<h1>Langevin algorithms for very deep Neural Networks with applications to image classification</h1>

We show how to:
<ol>
    <li>Use Langevin optimizers and Layer Langevin optimizers for any Tensorflow model training</li>
    <li>Use our framework for comparing differents optimizers on a same image classification (or general) problem</li>
</ol>

In [None]:
import tensorflow as tf

<h2>1) Langevin Optimizers</h2>

Optimizers in the <tt>optimizers</tt> directory can be directly used as instances of the TensorFlow <tt>Optimizer</tt> base class.

In [None]:
from optimizers.ladam import LAdam, LayerLAdam
from optimizers.lrmsprop import LRMSprop, LayerLRMSprop
from optimizers.ladadelta import LAdadelta, LayerLAdadelta

optimizer = LAdam(learning_rate=1e-3, sigma=1e-3)
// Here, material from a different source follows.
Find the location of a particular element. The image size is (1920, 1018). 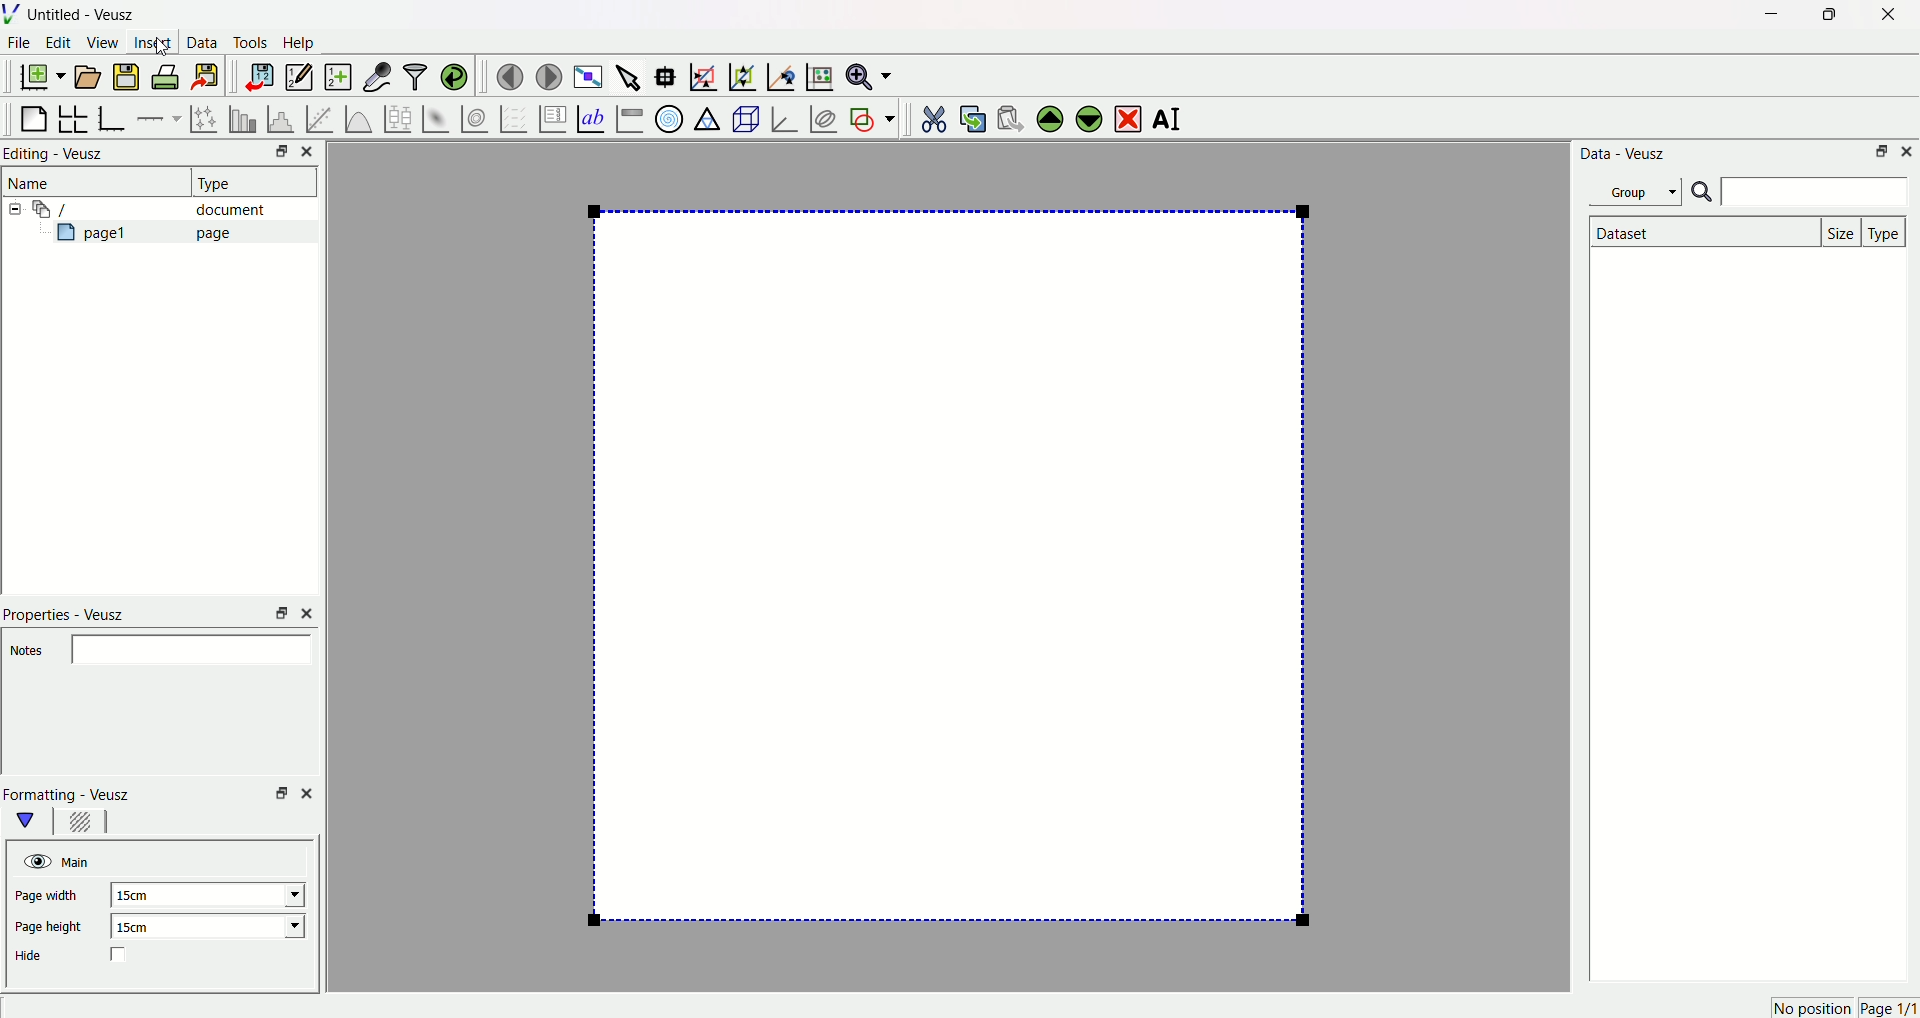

Schedules from <tt>tf.keras.optimizers.schedules</tt> may be passed to the arguments <tt>learning_rate</tt> and to <tt>sigma</tt>.

In [None]:
lr_schedule = tf.keras.optimizers.schedules.PiecewiseConstantDecay(
    boundaries=[100], values=[1e-3,1e-4])
sigma_schedule = tf.keras.optimizers.schedules.PiecewiseConstantDecay(
    boundaries=[100], values=[1e-3,0.])

optimizer = LAdam(learning_rate=lr_schedule, sigma=sigma_schedule)

<b>Layer Langevin optimizers</b>

The argument <tt>langevin_layers</tt> specify the layers of the model that are trained with Langevin noise.

When using Layer Langevin optimizers, the function <tt>set_langevin(model)</tt> must be used after the <tt>model</tt> is compiled with this optimizer and built.

In [None]:
from optimizers.base import set_langevin

optimizer = LayerLAdam(learning_rate=1e-3, sigma=1e-3, langevin_layers=[0,1])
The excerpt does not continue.